ClickHouse is a mirror, not a replacement:
- All authoritative state remains in SQLite + raw artifacts.
- OLAP ingestion is idempotent and recoverable from SQLite and evidence packs.
The system already surveys ClickHouse for exposure:
- Apply same standards internally: no unauthenticated exposure of analytic cluster.
OLAP failure modes:
- If ClickHouse is down or lagging:
  - Per-finding tools and disclosures continue from SQLite.

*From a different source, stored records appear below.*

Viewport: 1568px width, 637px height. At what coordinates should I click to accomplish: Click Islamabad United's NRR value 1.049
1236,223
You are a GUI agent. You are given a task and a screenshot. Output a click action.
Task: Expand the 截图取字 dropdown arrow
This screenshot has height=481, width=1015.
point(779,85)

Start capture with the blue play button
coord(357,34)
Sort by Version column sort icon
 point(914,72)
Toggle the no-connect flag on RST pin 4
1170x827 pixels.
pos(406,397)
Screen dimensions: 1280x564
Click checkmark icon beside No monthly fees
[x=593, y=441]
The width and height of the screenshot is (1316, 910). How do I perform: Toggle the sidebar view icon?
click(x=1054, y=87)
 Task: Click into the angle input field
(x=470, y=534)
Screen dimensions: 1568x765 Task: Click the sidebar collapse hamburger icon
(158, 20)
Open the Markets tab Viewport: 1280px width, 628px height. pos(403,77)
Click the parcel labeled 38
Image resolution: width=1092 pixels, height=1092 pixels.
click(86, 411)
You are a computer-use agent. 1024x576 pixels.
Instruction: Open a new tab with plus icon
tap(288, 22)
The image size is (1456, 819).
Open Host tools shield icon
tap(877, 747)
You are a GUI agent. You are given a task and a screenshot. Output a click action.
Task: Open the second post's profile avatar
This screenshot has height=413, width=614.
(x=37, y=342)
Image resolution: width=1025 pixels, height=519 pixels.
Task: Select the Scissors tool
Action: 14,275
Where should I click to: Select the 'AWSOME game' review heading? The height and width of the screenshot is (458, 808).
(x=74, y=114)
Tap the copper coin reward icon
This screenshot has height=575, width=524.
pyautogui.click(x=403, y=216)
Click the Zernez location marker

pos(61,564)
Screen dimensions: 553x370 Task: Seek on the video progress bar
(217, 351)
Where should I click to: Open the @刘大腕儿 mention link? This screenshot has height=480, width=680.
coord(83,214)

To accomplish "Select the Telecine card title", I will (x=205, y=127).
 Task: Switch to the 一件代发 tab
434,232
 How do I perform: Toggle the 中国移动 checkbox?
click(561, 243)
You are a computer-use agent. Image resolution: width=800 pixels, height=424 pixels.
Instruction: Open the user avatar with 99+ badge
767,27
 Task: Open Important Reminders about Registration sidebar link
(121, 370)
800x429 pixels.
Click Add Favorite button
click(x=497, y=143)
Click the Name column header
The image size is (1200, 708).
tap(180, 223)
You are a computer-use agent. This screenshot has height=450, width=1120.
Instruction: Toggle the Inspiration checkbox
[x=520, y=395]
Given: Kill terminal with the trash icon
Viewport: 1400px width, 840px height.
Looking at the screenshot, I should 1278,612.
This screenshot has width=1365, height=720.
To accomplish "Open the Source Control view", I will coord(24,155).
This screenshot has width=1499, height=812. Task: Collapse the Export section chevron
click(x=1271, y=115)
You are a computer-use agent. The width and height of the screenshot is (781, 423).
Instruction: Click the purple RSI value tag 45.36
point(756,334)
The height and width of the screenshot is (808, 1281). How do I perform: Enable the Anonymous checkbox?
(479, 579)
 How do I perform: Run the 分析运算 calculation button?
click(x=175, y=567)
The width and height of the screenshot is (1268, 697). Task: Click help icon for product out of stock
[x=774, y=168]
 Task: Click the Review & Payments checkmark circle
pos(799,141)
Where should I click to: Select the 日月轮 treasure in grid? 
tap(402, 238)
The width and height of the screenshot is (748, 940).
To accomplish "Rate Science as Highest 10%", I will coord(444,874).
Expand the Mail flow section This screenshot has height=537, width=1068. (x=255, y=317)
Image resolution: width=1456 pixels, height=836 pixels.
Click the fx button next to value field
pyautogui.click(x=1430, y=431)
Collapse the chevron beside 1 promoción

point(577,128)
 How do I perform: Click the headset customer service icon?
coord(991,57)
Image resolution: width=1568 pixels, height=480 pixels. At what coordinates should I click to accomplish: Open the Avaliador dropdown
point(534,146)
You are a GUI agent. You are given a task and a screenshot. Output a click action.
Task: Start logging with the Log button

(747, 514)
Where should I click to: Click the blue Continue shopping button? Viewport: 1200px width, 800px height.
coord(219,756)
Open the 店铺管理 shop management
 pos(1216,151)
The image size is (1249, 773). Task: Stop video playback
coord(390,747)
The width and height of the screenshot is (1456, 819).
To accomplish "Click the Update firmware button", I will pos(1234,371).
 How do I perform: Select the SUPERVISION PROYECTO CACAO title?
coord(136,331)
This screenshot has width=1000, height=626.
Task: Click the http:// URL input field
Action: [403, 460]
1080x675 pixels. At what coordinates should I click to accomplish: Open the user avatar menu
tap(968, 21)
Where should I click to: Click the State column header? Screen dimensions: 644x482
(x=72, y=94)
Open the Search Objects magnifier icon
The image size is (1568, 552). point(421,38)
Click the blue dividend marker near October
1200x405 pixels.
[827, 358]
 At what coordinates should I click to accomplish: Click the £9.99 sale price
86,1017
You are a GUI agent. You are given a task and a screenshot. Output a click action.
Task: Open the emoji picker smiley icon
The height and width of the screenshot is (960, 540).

  - Population-level views degrade gracefully (stale/absent analytics).

9. Companion Documents

reference/olap-schema-clickhouse.sql, concrete CREATE TABLE sketches for ClickHouse fact + dimensions. Partition keys, sort keys, optional CVE / org / framework dimension tables. Future: materialized views for the Section 6.1 query set.
reference/olap-tools-spec.md, spec for each of the 8 OLAP-backed LLM tools: input schema, output schema, SLO, ClickHouse SQL sketch, fallback behavior when the OLAP layer is unavailable.
reference/olap-migration.md, bootstrap procedure for ClickHouse from nuclide.db + ~/recon, change-detection sync mechanics (high-water mark on updated_at, ReplacingMergeTree for in-place upserts), DuckDB ad-hoc workflow, verification + invariants, security notes (self-dogfooding the survey rules on the analytic cluster), and an implementation checklist.